## DATASET RELEVANCE EXPLANATION

### HOW THIS DATASET SUPPORTS THE MAIZE FARMER AGENT:

The Crop Recommendation Dataset is highly relevant for our maize farmer agent because:

1.  **SOIL NUTRIENT MANAGEMENT**: The dataset contains NPK (Nitrogen, Phosphorus, Potassium) values that help the agent understand optimal soil conditions for maize cultivation and make fertilizer application decisions.

2.  **ENVIRONMENTAL DECISION-MAKING**: Temperature, humidity, and rainfall data enable the agent to determine the best planting times, predict crop performance, and schedule irrigation appropriately.

3.  **SOIL pH OPTIMIZATION**: pH levels are critical for nutrient availability in maize farming.
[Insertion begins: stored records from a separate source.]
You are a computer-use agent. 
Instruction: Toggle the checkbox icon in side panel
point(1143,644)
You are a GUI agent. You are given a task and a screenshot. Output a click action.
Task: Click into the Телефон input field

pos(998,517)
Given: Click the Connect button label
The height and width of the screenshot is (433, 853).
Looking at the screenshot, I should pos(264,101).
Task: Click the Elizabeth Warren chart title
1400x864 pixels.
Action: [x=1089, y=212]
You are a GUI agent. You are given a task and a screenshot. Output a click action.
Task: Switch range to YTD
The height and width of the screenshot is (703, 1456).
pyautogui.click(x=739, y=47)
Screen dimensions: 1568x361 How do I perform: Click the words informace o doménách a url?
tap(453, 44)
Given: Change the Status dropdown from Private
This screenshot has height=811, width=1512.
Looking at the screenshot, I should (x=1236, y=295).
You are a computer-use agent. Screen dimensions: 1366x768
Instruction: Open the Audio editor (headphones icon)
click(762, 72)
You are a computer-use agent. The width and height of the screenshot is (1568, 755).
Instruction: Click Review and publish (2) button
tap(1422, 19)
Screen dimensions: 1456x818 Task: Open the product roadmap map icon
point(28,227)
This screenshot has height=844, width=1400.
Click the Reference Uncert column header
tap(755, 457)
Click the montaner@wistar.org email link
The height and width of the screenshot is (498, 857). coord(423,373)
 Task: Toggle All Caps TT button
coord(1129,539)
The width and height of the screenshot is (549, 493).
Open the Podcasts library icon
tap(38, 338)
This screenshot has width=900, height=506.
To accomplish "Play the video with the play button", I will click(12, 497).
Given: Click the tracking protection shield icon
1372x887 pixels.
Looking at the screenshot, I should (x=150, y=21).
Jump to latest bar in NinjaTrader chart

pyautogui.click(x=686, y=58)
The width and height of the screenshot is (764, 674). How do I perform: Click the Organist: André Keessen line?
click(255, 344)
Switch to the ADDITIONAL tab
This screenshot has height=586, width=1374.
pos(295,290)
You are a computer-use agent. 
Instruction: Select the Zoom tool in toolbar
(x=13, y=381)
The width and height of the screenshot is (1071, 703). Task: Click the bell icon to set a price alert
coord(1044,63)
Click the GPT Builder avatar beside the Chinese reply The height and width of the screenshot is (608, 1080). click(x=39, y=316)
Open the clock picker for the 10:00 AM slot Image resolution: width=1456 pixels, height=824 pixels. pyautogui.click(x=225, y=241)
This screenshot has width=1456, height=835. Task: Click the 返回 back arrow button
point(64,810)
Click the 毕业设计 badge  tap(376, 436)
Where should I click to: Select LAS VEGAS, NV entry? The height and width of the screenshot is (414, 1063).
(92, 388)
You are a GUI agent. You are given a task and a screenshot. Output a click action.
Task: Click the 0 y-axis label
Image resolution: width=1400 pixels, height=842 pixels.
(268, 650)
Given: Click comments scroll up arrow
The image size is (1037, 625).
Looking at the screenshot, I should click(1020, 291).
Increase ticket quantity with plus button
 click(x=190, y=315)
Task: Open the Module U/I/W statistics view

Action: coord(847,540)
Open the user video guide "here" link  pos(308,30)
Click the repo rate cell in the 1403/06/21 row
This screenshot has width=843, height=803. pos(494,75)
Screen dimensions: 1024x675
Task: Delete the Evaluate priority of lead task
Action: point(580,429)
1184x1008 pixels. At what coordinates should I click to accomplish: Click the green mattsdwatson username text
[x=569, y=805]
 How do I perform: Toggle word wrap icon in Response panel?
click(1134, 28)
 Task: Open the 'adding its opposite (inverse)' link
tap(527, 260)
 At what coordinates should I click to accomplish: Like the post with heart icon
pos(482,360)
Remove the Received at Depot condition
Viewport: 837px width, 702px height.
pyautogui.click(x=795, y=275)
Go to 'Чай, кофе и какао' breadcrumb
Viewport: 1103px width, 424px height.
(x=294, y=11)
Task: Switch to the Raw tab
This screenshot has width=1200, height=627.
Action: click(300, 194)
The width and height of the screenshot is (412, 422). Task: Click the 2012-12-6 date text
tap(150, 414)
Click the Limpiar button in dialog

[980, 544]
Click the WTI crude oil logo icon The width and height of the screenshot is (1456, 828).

This data helps the agent assess whether soil amendments are needed.

4.  **CROP SELECTION VALIDATION**: By analyzing conditions where maize performs well versus other crops, the agent can make informed decisions about whether to plant maize or consider alternatives based on current field conditions.

5.  **PREDICTIVE CAPABILITIES**: The agent can use this data to build ML models that predict crop suitability, helping farmers maximize yield and reduce crop failure risks.

In [1]:
# Install and import required libraries

import pandas as pd
import numpy as np

In [3]:
df = pd.read_csv('Crop_recommendation.csv')

In [None]:
# 1. DATASET SHAPE
print("\n--- 1. DATASET SHAPE ---")
print(f"Number of rows: {df.shape[0]}")
print(f"Number of columns: {df.shape[1]}")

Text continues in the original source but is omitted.